(Text for analysis):
Content starts

The MS group provides specialist clinical support to the entire North of England, is heavily involved in clinical trials and also a growing laboratory based research group.
David Bates trained in Cambridge, London, Newcastle and the Mayo. He is Professor of Clinical Neurology and continues to play leadership roles for various committees and journals.
His research interests are in vascular disease, coma and the unconscious patient and predominantly in multiple sclerosis. He has published more than 150 peer reviewed papers, edited three textbooks and contributed chapters to more than 40. His current research involvement is in clinical trials of novel therapy in multiple sclerosis, cost effectiveness of disease modifying therapy, and the role of mitochondria in protecting and repairing axons in the more chronic phases of MS.
Martin Duddy is heavily involved in further expanding the MS clinical research base, as well as playing a major role in eduction. He originally trained in Belfast, Northern Ireland.
Joe Guadagno (Hons) Following undergraduate medical training at Glasgow University, including a BSc in Neuroscience, he undertook Neurology training in Royal Perth Hospital, Australia initially, returning to the UK to obtain a PhD from Cambridge University. He obtained a Multiple Sclerosis Fellowship at the VU Medical centre Amsterdam under Professors Chris Polman and Fred Barkof. He is a Consultant Neurologist and Honorary Clinical Lecturer with a special interest in MS and is involved in numerous MS trials and developing his own research interests in MS.
Don Mahad My research interest is in multiple sclerosis (MS). In particular the role of mitochondria in the progression of MS. I am currently working on the characterisation of energy deficient states in MS using post-mortem tissue and understanding the basis of mitochondrial dysfunction in MS. The long term aim is to identify potential therapeutic targets and agents for progressive forms of MS.

Content ends

(Provided information):
Content starts

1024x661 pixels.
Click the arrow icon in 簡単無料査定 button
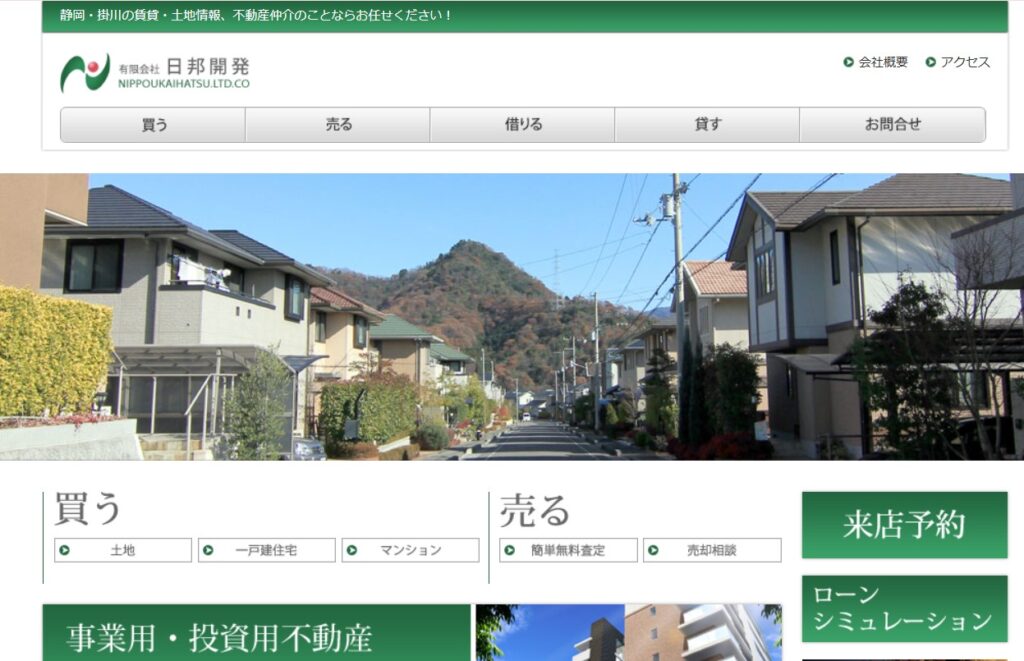[510, 550]
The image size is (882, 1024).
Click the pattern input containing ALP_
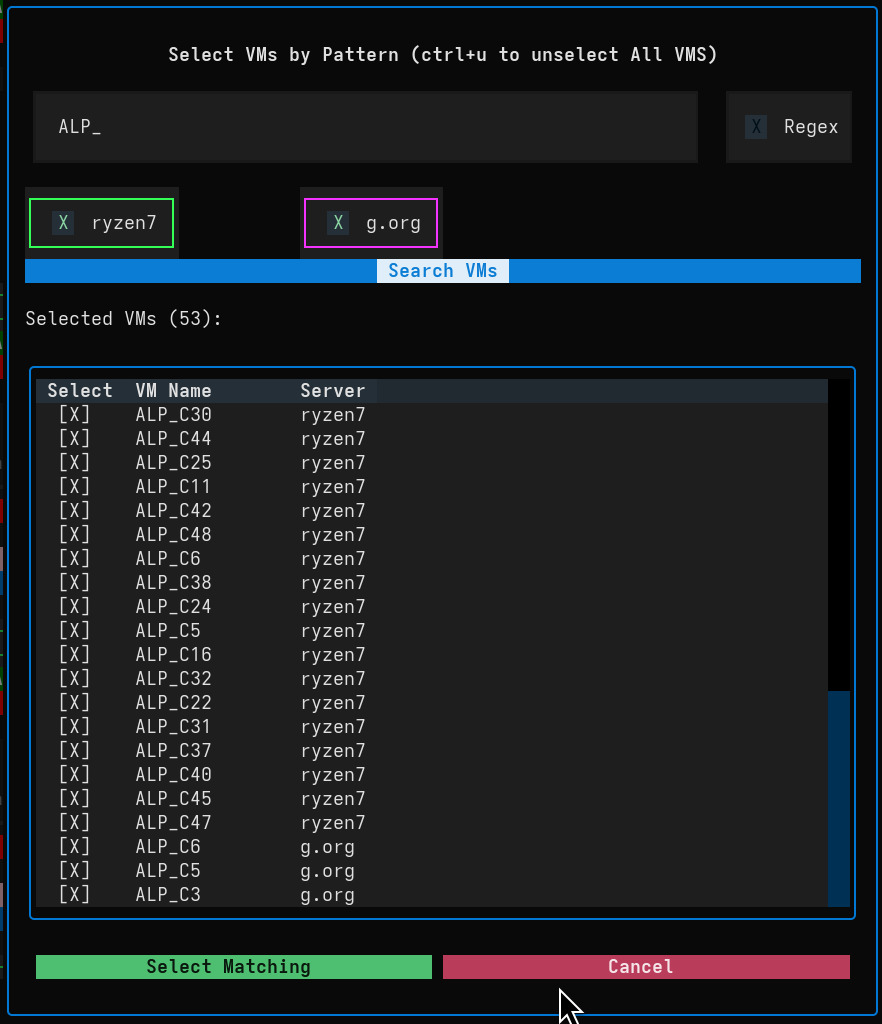click(365, 127)
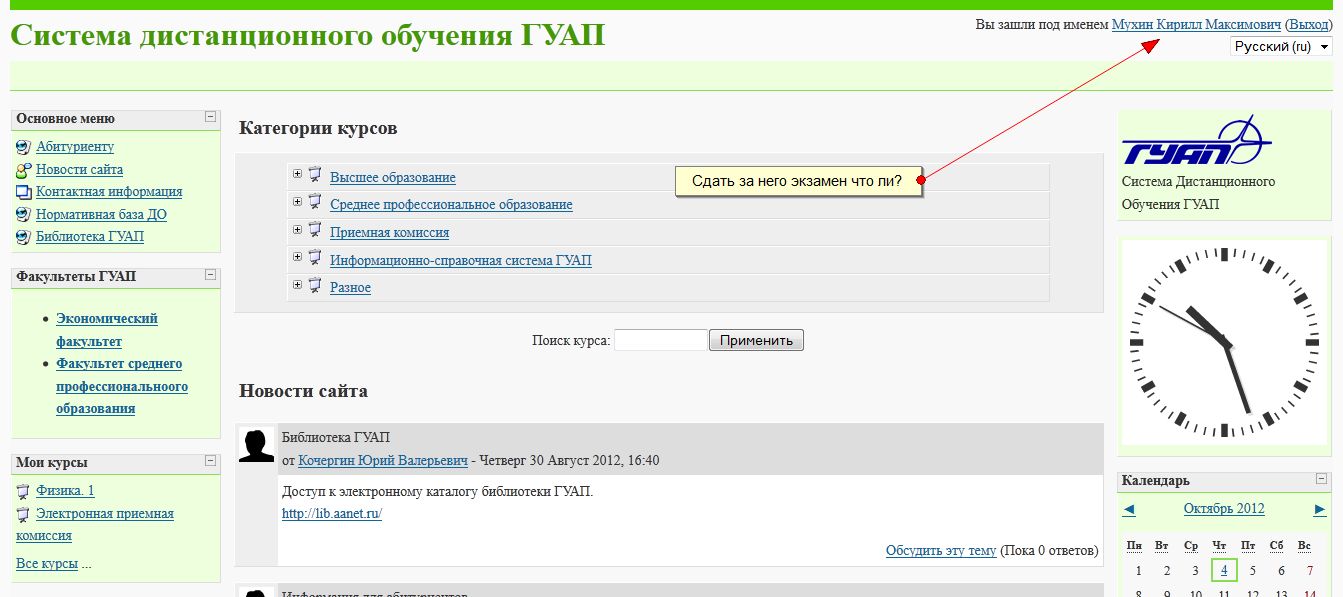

Content ends

(Tasks and exercises):
**a.** Rewrite the stretch of the MS group text from "The MS group" through "based research group.", putting "northern region" in place of "North of England".
**b.** Answer these questions from the MS group text:
(i) Where did Martin Duddy originally train?
(ii) How many peer reviewed papers has David Bates published?
(iii) Where did Joe Guadagno hold his Multiple Sclerosis Fellowship?

(Solved tasks):
**a.**
The MS group provides specialist clinical support to the entire northern region, is heavily involved in clinical trials and also a growing laboratory based research group.

**b.**
(i) Belfast, Northern Ireland.
(ii) More than 150.
(iii) The VU Medical centre Amsterdam.